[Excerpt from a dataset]
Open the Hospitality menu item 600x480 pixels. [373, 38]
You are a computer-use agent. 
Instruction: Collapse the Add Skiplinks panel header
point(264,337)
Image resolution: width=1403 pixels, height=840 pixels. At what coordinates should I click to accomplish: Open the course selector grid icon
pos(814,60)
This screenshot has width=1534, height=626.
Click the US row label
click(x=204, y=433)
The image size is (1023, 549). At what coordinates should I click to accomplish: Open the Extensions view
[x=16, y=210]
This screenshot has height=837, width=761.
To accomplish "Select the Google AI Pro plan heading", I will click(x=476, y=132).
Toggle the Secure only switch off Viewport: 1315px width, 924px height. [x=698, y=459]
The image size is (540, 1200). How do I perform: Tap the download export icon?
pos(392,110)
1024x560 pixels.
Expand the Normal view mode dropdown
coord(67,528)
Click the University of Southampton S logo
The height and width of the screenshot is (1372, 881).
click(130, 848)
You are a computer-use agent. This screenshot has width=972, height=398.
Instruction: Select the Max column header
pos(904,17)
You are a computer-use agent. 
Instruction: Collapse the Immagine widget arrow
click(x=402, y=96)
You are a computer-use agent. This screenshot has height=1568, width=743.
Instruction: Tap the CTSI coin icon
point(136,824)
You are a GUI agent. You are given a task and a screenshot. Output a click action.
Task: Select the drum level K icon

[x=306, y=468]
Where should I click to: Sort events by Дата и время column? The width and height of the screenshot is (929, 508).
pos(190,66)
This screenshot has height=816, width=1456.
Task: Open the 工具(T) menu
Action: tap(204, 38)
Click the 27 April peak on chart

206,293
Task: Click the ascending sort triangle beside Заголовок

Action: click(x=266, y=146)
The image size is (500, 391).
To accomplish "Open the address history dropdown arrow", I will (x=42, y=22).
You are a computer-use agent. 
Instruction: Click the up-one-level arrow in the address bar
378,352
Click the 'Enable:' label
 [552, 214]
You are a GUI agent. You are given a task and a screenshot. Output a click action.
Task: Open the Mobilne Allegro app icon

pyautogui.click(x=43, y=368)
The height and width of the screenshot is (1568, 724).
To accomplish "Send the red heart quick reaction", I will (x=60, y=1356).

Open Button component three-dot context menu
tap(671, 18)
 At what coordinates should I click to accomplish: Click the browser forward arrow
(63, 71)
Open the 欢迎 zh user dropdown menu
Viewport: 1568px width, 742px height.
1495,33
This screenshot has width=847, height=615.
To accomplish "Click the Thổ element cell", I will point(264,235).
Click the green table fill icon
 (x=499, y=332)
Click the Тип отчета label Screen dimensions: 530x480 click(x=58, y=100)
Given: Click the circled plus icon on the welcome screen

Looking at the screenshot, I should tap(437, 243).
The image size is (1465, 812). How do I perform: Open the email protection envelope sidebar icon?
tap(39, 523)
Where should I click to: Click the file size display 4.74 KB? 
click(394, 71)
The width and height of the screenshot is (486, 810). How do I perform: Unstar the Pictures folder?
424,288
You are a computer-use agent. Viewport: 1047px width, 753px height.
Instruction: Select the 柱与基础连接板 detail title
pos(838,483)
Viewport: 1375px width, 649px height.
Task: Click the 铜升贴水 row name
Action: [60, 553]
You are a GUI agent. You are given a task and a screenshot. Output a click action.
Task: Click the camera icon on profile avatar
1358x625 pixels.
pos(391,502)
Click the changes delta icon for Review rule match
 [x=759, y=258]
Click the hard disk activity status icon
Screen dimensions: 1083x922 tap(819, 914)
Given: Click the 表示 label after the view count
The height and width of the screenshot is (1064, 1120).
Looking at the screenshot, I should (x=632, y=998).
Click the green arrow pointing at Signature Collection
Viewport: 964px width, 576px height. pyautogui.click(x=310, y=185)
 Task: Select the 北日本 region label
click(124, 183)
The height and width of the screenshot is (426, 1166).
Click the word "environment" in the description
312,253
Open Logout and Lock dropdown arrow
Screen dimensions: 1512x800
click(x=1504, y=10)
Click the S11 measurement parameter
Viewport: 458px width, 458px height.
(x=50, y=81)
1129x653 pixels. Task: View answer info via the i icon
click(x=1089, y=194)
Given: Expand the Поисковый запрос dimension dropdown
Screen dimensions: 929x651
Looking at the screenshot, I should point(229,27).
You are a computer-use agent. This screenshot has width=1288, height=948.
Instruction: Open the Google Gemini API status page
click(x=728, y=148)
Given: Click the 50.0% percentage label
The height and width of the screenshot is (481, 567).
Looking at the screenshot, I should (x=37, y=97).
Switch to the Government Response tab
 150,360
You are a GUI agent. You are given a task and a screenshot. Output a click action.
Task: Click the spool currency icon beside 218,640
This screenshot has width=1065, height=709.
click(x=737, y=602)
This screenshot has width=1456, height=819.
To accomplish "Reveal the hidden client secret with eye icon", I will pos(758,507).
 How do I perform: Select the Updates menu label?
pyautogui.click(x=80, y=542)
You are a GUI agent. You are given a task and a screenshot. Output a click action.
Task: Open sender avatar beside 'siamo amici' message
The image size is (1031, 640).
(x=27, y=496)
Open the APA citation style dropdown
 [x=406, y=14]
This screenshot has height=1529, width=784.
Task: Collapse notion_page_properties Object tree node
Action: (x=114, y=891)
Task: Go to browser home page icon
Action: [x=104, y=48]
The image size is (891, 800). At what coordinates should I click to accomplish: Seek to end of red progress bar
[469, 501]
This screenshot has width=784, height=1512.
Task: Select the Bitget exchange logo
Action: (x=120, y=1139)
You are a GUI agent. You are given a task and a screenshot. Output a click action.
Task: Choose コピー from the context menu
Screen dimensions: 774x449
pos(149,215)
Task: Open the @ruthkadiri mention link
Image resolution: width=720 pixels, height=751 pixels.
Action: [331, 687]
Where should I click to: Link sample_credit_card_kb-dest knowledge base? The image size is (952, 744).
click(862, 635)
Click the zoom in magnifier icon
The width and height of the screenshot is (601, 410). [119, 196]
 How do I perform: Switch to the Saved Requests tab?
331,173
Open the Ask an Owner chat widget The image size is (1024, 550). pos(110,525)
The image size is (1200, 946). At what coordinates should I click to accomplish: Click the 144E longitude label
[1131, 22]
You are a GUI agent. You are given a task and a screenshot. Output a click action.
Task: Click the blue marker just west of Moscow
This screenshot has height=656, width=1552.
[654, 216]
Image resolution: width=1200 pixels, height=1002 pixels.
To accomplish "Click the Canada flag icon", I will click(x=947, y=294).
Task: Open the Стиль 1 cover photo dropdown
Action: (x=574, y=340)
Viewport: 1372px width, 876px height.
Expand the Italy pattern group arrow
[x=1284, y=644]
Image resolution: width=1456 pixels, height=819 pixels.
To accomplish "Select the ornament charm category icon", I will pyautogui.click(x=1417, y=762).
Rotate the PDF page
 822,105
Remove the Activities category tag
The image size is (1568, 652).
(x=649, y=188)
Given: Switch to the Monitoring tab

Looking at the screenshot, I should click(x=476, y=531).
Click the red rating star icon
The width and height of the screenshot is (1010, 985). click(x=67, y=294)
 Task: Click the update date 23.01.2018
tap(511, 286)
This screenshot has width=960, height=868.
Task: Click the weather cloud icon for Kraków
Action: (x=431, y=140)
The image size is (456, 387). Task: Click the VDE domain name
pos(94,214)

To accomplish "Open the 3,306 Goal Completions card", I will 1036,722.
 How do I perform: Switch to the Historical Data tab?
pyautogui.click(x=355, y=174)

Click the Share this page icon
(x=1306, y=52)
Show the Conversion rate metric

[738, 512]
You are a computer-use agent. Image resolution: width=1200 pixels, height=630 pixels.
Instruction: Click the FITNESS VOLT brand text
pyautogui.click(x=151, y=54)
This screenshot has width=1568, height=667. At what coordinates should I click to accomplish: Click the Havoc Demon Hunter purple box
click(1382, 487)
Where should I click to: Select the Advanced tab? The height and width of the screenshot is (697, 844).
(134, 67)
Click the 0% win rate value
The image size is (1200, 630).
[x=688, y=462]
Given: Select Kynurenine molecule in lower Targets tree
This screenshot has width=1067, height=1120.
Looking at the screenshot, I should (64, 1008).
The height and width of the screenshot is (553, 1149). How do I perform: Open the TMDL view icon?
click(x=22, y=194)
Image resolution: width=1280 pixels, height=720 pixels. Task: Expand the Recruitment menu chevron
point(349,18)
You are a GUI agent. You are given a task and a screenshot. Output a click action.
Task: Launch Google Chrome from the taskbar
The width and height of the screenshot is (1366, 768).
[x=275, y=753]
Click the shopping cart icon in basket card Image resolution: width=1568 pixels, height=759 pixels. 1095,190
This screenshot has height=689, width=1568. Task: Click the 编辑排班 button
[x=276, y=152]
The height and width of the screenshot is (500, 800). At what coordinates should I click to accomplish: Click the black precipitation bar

- PROBLEM TO SOLVE -
Edit the data from its first line through the line containing "coord(67,528)", changing "Extensions" to "Plugins" and keeping everything else in those lines the same.

- CORRECT RESULT -
Open the Hospitality menu item 600x480 pixels. [373, 38]
You are a computer-use agent. 
Instruction: Collapse the Add Skiplinks panel header
point(264,337)
Image resolution: width=1403 pixels, height=840 pixels. At what coordinates should I click to accomplish: Open the course selector grid icon
pos(814,60)
This screenshot has width=1534, height=626.
Click the US row label
click(x=204, y=433)
The image size is (1023, 549). At what coordinates should I click to accomplish: Open the Plugins view
[x=16, y=210]
This screenshot has height=837, width=761.
To accomplish "Select the Google AI Pro plan heading", I will click(x=476, y=132).
Toggle the Secure only switch off Viewport: 1315px width, 924px height. [x=698, y=459]
The image size is (540, 1200). How do I perform: Tap the download export icon?
pos(392,110)
1024x560 pixels.
Expand the Normal view mode dropdown
coord(67,528)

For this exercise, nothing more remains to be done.